# Cool track concept



## BewstdGT (Jan 4, 2005)

I watched a race on TV this afternoon, the V8 supercars over in Australia. The track was really a nice smooth layout. I did some googling and found a nice website explaining the details of the track layout. I just think it could be a really good idea for someone who wanted to build an L table track layout.
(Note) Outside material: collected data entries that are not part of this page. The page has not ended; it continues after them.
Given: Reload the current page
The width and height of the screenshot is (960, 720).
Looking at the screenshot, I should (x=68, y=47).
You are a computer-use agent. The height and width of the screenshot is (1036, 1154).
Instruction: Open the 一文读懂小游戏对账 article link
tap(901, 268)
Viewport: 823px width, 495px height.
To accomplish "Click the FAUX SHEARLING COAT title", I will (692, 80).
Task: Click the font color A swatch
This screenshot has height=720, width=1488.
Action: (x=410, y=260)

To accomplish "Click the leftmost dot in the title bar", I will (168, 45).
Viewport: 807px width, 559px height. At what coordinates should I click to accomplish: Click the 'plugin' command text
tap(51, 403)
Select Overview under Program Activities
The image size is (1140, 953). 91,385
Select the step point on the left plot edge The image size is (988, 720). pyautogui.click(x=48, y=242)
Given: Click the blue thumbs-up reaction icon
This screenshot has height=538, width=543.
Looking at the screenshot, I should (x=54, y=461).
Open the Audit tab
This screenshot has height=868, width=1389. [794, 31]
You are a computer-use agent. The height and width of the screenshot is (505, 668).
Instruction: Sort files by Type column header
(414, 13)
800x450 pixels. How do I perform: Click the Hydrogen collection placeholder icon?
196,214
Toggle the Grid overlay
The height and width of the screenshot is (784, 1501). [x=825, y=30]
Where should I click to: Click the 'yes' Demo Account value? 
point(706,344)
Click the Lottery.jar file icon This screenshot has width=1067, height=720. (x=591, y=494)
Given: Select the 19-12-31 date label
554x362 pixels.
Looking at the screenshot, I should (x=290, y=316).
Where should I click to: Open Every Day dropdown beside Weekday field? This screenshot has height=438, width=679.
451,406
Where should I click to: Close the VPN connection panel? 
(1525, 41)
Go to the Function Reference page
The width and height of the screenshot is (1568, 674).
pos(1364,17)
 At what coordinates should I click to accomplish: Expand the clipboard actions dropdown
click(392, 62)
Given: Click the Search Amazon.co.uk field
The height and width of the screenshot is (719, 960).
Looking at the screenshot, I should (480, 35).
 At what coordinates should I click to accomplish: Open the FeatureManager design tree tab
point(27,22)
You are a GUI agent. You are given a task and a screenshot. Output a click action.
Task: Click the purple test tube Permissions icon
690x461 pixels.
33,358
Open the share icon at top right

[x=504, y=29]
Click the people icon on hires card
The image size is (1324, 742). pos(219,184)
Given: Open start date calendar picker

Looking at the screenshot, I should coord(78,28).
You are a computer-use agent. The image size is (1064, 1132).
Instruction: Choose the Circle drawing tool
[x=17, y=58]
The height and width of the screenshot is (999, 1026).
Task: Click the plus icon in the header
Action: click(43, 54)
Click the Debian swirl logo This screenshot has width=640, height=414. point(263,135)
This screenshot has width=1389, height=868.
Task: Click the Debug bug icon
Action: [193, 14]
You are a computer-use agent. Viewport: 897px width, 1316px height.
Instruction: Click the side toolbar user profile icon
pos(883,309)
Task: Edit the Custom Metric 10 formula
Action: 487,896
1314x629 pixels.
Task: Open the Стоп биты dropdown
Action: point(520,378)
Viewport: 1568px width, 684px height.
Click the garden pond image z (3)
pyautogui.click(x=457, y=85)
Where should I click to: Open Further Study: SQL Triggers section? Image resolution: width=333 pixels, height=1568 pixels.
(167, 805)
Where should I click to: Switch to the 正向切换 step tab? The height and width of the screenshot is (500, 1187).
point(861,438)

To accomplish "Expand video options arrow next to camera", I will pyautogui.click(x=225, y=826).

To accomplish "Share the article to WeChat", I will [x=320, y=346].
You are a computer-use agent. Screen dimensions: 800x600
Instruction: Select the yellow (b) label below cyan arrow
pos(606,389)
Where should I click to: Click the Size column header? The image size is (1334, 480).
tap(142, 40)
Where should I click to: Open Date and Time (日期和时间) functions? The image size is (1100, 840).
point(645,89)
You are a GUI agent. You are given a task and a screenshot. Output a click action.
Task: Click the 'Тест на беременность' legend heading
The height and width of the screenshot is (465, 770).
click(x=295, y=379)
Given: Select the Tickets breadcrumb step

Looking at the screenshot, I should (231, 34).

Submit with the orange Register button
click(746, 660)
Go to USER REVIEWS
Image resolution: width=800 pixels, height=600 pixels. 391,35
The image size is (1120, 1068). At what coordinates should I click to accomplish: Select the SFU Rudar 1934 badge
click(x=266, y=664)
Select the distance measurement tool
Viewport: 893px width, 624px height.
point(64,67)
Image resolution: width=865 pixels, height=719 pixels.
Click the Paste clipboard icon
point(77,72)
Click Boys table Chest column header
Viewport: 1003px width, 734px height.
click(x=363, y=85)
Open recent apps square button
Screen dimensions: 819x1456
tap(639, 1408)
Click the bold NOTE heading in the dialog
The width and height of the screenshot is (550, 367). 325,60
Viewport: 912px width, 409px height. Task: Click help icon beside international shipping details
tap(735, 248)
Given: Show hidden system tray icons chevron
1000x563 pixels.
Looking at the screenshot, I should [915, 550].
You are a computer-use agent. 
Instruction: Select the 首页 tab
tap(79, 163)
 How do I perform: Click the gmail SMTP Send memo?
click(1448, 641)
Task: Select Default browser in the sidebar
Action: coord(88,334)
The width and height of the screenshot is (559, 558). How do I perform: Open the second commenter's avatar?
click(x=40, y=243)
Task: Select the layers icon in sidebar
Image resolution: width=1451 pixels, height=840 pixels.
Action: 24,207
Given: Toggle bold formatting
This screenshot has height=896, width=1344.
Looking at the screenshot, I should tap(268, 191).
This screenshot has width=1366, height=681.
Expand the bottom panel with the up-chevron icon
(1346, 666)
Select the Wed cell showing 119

If you wanted to recreate a real track with scenery and the whole shabang check this out.








http://www.nzmustang.com/Bathurst/bathurst.htm
http://www.v8x.com.au/cms/A_100278/article.html


----------



## 1976Cordoba (Sep 20, 2000)

They had a helluva six car crash in The Dipper section a couple of years ago -- it's a pretty steep drop off in there and parts went flying over the hill - lol.

The Adelaide street circuit is another great Aussie track -- there's a 150 mph right hand kink where someone stuffs it every year.

Aussie V8 Supercars rules! http://www.v8supercar.com.au/


----------



## Crimnick (May 28, 2006)

Mid Ohio makes a great L layout as well...


----------



## coach61 (Sep 6, 2004)

Bathurst is a awesome track, I used to race Online sim racing in Gt Sports car and I loved racing there. i agree would make a awesome ho scale track but the downside at the cutting would be impossible to reproduce as its very steep and slick and loose and fun..lol....


Dave


----------



## Pete McKay (Dec 20, 2006)

I have the original Forza for XBOX and there is a similar track there that would make a pretty good layout.


----------